Hip dysplasia: ultrasound screening at U3.

Since hip dysplasia often causes no symptoms in babies and the condition was often detected too late in the past, screening for hip dysplasia is now integrated into the U3 screening examination in the fourth to fifth week of life. In addition to a physical examination, an ultrasound of the hip is performed. In the ultrasound image, the pediatrician can assess the position of the femoral head and measure the angles of the hip joint. From this, the hip joint maturity is classified into the so-called

Graf hip types:

  • I. Normal developed hip
  • II. maturation delay (hip dysplasia).
  • III. subluxation (partially dislocated hip – the femoral head has slipped in the socket).
  • IV. Luxation (complete dislocation – the femoral head is outside the socket).

Diagnostics: radiography in children and adults

In babies, ultrasound examination is best for diagnosing hip dysplasia: The development of the still cartilaginous hip can be assessed very well in the ultrasound image. After the 1st year of life, the joint can be better visualized on X-ray due to increasing ossification. A so-called arthrography may be necessary if the hip of a baby with hip dislocation cannot be set again. Contrast medium is injected into the joint and X-rays are then taken from different angles.This helps to determine if, for example, a tendon is preventing dislocation.

Hip dysplasia in babies: treatment with spreader pants.

If there is only hip dysplasia without dislocation (type II according to Graf), treatment can be done with a spreader pants, splint or bandage that keeps the leg in a bent and spread position. This pushes the femoral head into the socket, promoting maturation of the joint. Such a splint must be worn around the clock for several weeks to months.

Hip realignment using overhead extension.

In the case of a dislocation (type III and IV according to Graf), the hip must first be put back into place. This can be done by what is known as overhead extension: This involves holding the legs in a splayed position on a structure attached above the bed. The traction allows the femoral head to slide into the correct position within a few days to weeks.
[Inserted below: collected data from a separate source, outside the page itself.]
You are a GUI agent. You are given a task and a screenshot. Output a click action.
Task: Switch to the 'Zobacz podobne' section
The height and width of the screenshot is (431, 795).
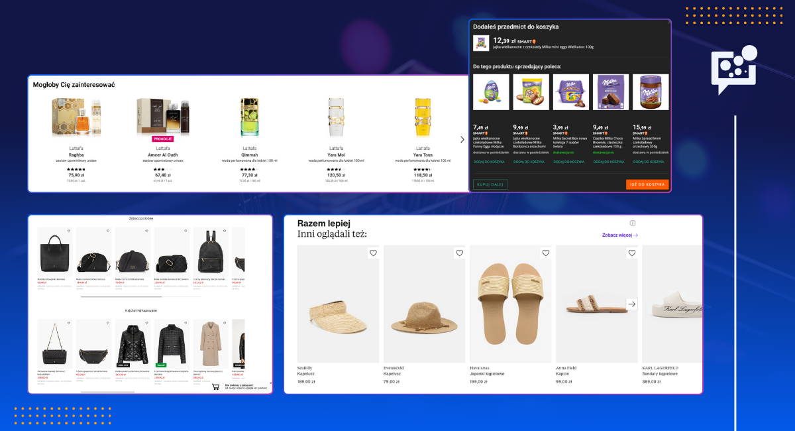click(x=140, y=217)
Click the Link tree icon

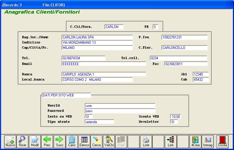click(171, 141)
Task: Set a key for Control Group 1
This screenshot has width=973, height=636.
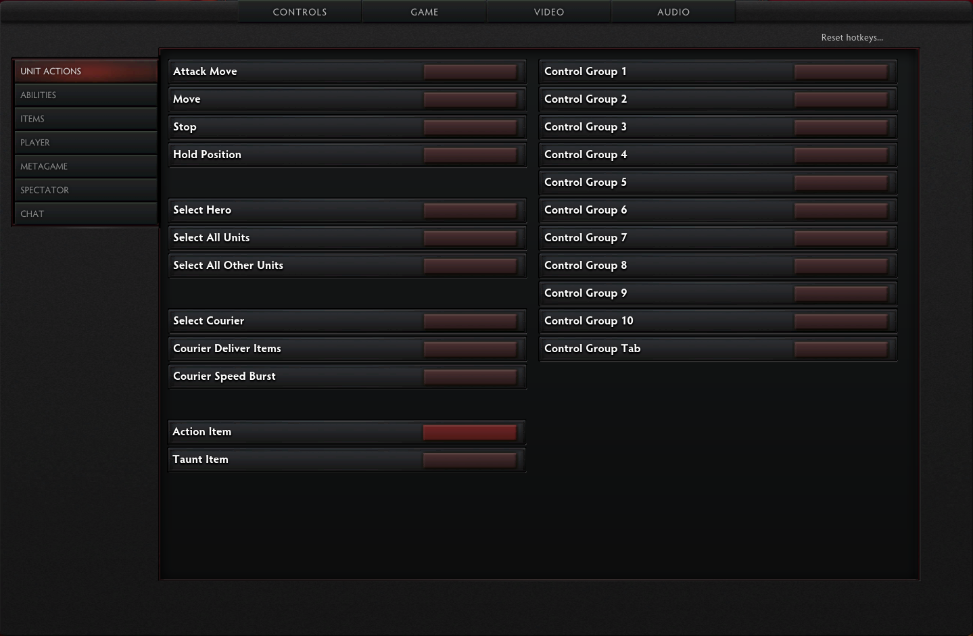Action: (841, 71)
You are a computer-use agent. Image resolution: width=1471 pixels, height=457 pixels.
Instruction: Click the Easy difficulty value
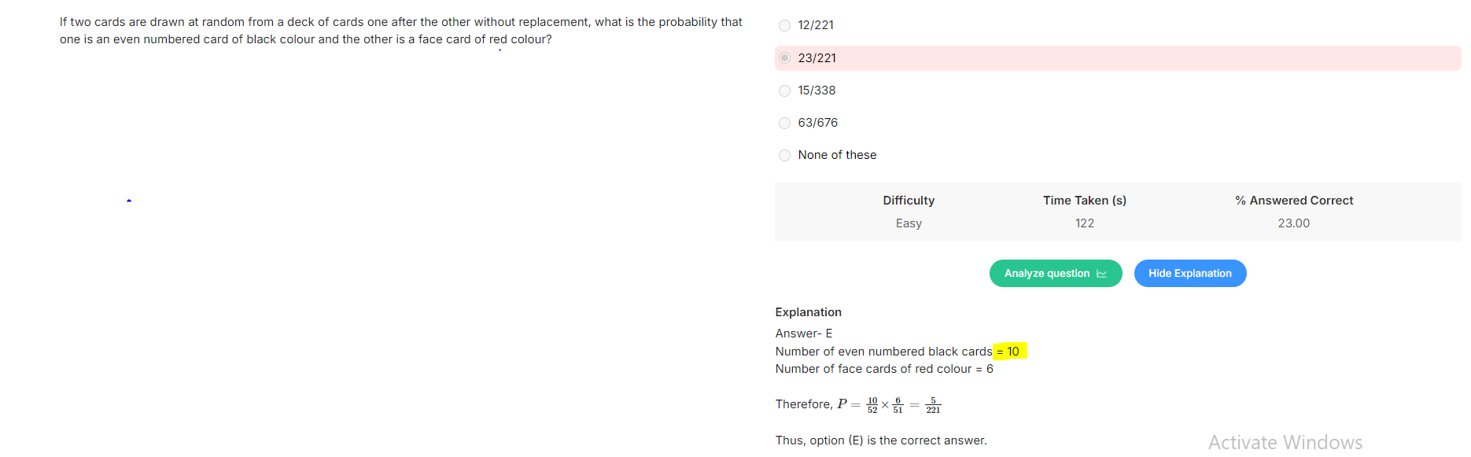tap(909, 223)
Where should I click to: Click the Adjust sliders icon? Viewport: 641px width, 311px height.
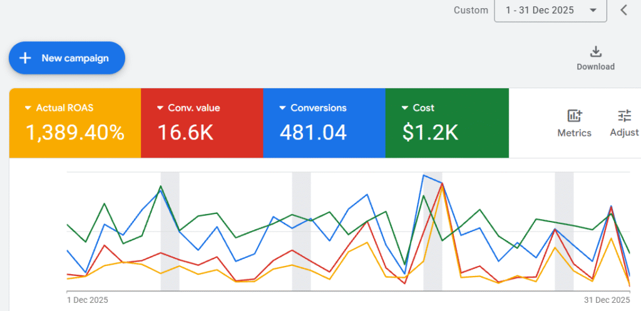point(624,116)
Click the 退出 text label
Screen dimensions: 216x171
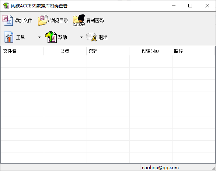103,37
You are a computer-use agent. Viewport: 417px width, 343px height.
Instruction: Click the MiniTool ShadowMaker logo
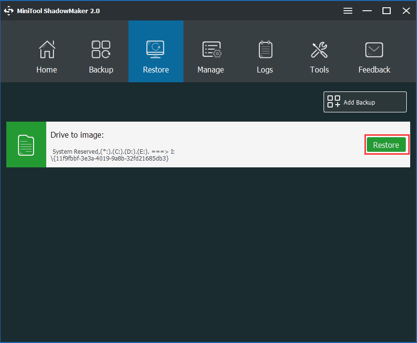pos(8,10)
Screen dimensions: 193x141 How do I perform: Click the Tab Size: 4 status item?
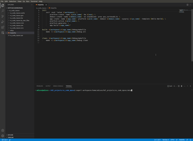(x=165, y=140)
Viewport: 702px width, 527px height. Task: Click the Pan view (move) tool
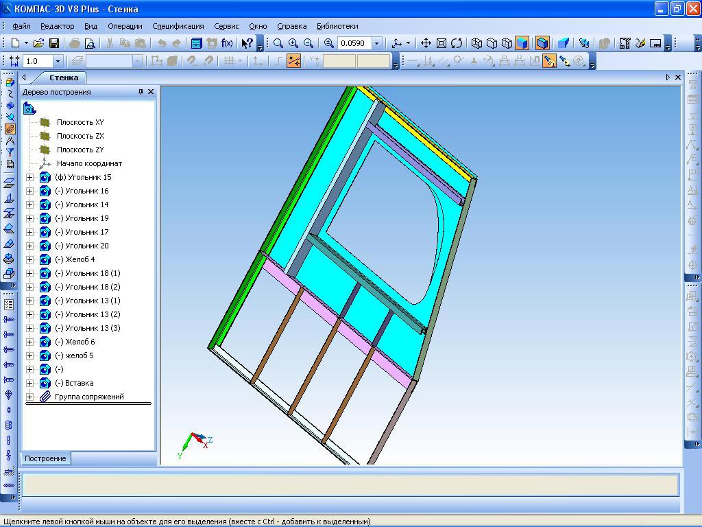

Surgery sometimes necessary

Another option is to set it by hand (manual reduction). This usually requires general anesthesia, during which the muscles are relaxed. If the hip still cannot be set, sometimes an obstruction – such as a tendon or fatty tissue – is to blame. In this case, surgery may be necessary to set the hip. Sometimes a wire is also used for temporary fixation. In any case, after a hip dislocation, the baby must wear what is called a sit-squat cast for a few weeks to keep the hip joint in the correct position.

Surgical correction in older children and adults

If treatment with a brace, splint or cast does not achieve a satisfactory result – this is referred to as residual dysplasia – subsequent damage can be prevented by surgery in children from about two years of age and adults. There are various surgical procedures with similar principles: by cutting through parts of the bone in the pelvis or thigh and reattaching them in a modified position, the femoral head is to be “fitted” into the socket in such a way that the joint is loaded as naturally as possible, thus preventing premature wear.

Good prognosis with early therapy

If hip dysplasia is detected in time and treated properly, no consequential damage remains in most cases. The following applies: the earlier treatment begins, the shorter the duration of therapy. This is because the younger the child, the more malleable the hip joint. However, if left untreated, hip dysplasia can lead to premature hip joint wear (coxarthrosis) – possibly as early as the third decade of life. It is not uncommon in these cases for an artificial hip joint to become necessary at an early age.

Sports for hip dysplasia

After successful completion of treatment, affected children usually do not have to limit themselves in sports. However, if there is residual dysplasia or if children are in pain, hip-loading movements should be avoided, depending on the symptoms. These include sports with jerky loads, such as certain ball games, sprinting, jumping or martial arts, as well as breaststroke and downhill skiing. On the other hand, dynamic movements such as cycling, hiking and crawl swimming are recommended, as well as specific exercises to strengthen and stretch the hip muscles.